What Is a Go-Around and Should You Worry?
Go-arounds look dramatic and feel sudden, but they're routine. Here's why pilots execute them and why you should never worry when one happens.
In one sentence
A go-around is when pilots abort a landing approach and climb back up to try again. It's a textbook maneuver, not an emergency.
Why they happen
- The runway isn't clear (slow exit by previous aircraft).
- Wind shear or a sudden gust pushes the approach outside stable parameters.
- Spacing from preceding traffic is too tight.
- Tower asks for it.
- The crew isn't perfectly aligned and chooses to redo it.

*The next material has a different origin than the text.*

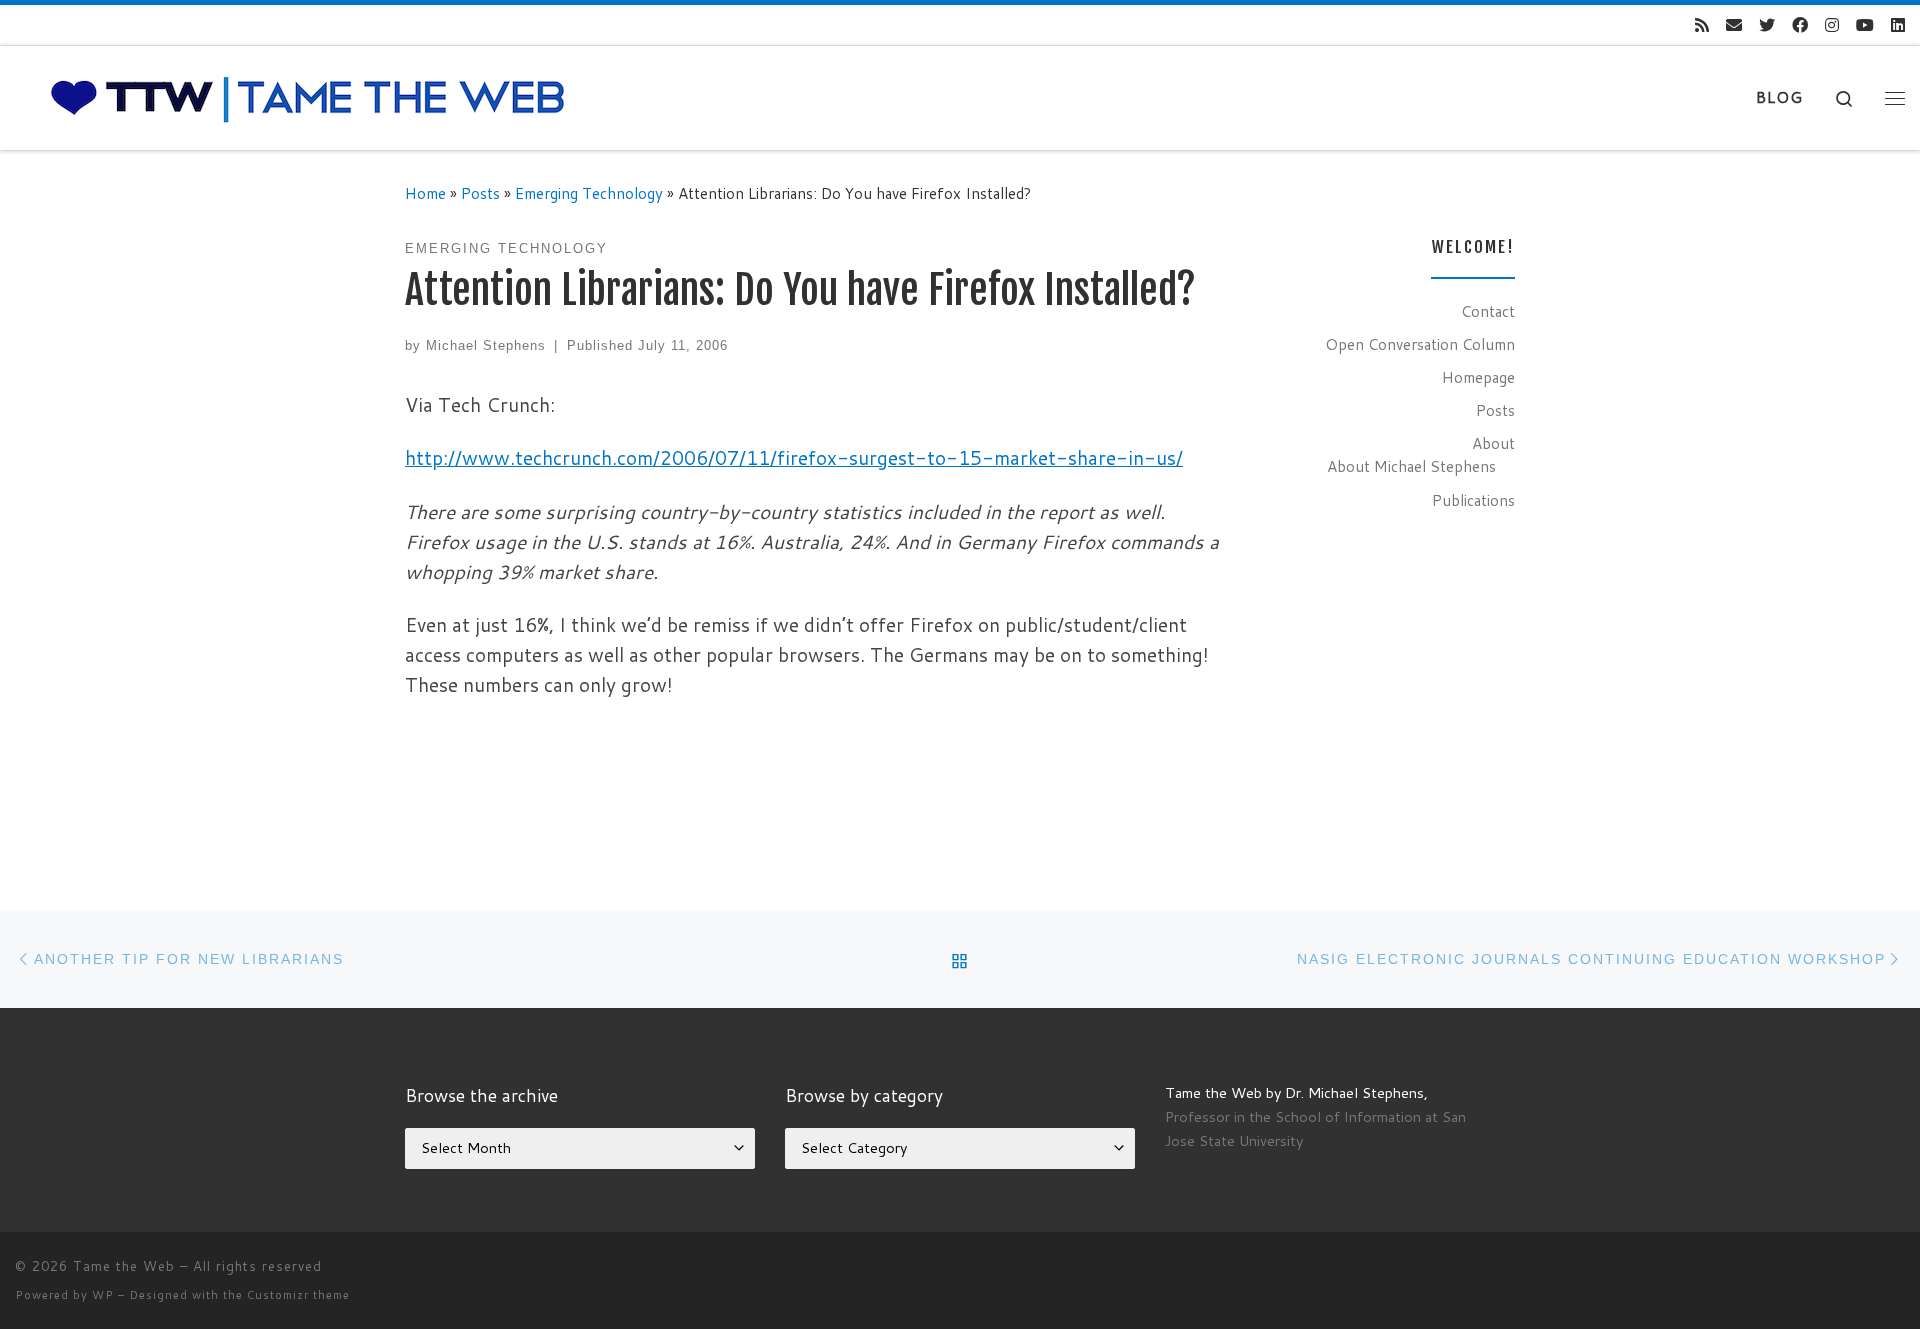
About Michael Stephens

What it looks like from the cabin
- Engines spool up to high power.
- The aircraft pitches up and climbs.
- Flaps reset; gear retracts.
- A few minutes later, you're back on the approach.
Why you shouldn't worry
Go-arounds are practiced in every recurrent training cycle. They are exactly the safe choice when something doesn't look right. The unsafe choice is forcing a marginal landing.
What FlightyFlow shows
We tag a go-around in the activity timeline so you understand what happened, with the new estimated landing time updated automatically.
Frequently asked
Are go-arounds dangerous?+
No. They're a normal maneuver and a safer choice than continuing an unstabilized approach.